The photos from South Dakota are horrific. Dead cows lie stacked along stream banks where they tried to take shelter from an early storm.
Hitting just days after the USDA closed its doors to all nonessential operations, the loss of cattle numbering in the tens of thousands serves as a stern reminder of just how much farmers rely on government assistance when beset by fickle weather, one of their most formidable foes.
One can only hope that a gridlocked Congress takes note as its members finally get to work trying to hammer out differences between House and Senate versions of the Farm Bill.
According to The Associated Press, the five-year, roughly $500 billion Farm Bill has been languishing for two years while Congress has been mired in debates over spending.
The Senate passed its current version of the Farm Bill in June, and the House later passed two bills that will be combined in the negotiations.
The main sticking point appears to be the Supplemental Nutrition Assistance Program, commonly known as food stamps. The Senate bill would cut $400 million a year from food stamps, while the House bill would cut $4 billion.
Among the House members named last Saturday to the joint committee that will try to iron out the differences in the two bills was Rep.
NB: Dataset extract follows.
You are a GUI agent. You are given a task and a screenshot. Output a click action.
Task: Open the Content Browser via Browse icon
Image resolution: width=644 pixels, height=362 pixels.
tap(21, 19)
Steve Southerland, R-Fla., who will represent the House leadership, a move some viewers interpret as a signal that House Republicans will insist on the larger cuts to food stamps in their version of the bill.
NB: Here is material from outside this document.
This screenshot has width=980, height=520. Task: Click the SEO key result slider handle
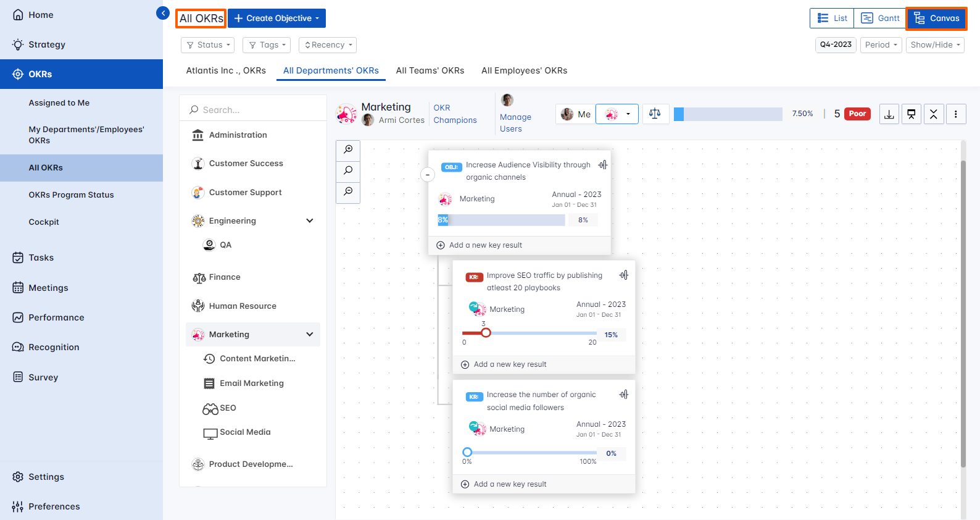pos(486,333)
The tenfold disparity in food-stamp funding mirrors the overall deadlock between Democrats and Republicans that led to a government shutdown and the prospect of a default on the nation’s debt.
Nor is the food-stamp issue the only difference that will have to be resolved.
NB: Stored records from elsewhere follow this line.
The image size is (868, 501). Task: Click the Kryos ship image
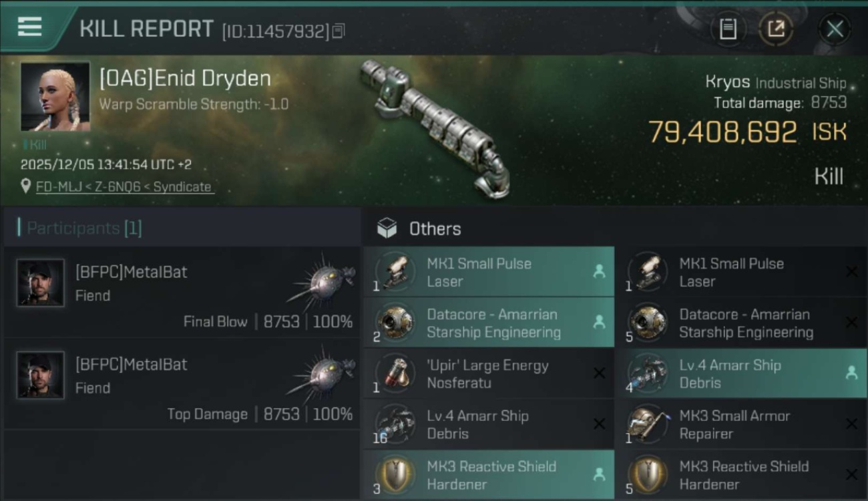pyautogui.click(x=434, y=127)
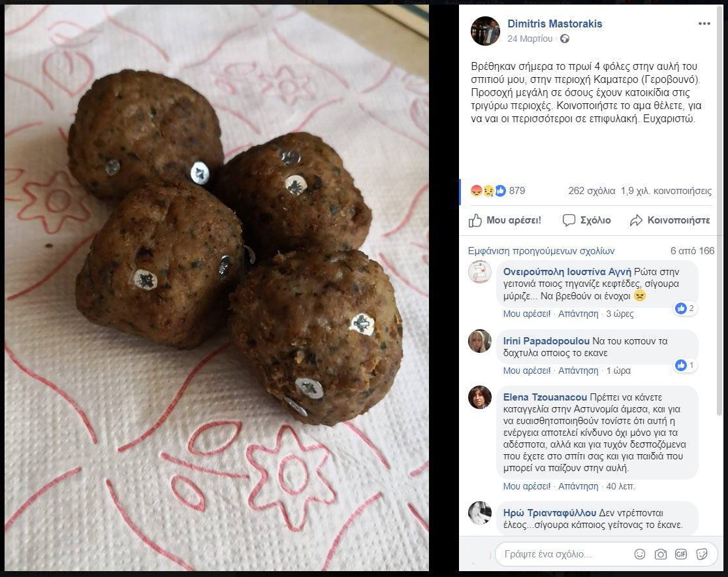This screenshot has height=577, width=728.
Task: Open the GIF picker in the comment box
Action: [680, 553]
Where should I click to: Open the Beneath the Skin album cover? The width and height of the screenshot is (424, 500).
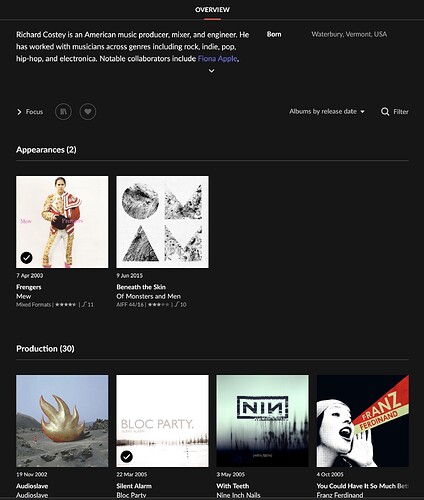(x=162, y=222)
FarmPolicy.com reported Monday that Collin Peterson, D-Minn., ranking member on the House Ag Committee, told the Red River Farm Network radio program that the House leadership has packed the committee with appointees opposed to the dairy-policy portion of both House and Senate bills.
There are also differences between House and Senate bills on what direction to take to replace direct-subsidy payments in the new Farm Bill.
These are not good omens for prospects that the joint committee will be able to reach a reasonable compromise over the differences in the two versions of the Farm Bill.
But then again, this is politics, where surprise breakthroughs are part of the game.
Perhaps, with growing public disgust over the impasse in Congress, resolving the long-delayed Farm Bill might offer a first step toward a new rapprochement between the two political parties, especially if Congress agrees to delay final decisions on the impasse until next year.
Some observers have been saying it could take until January, when Depression-era laws on agricultural support are due to kick in, before we’ll have a new Farm Bill.
But given Congress’ willingness to ignore other, more ominous deadlines, it’s much too early to be making any plans for a January celebration.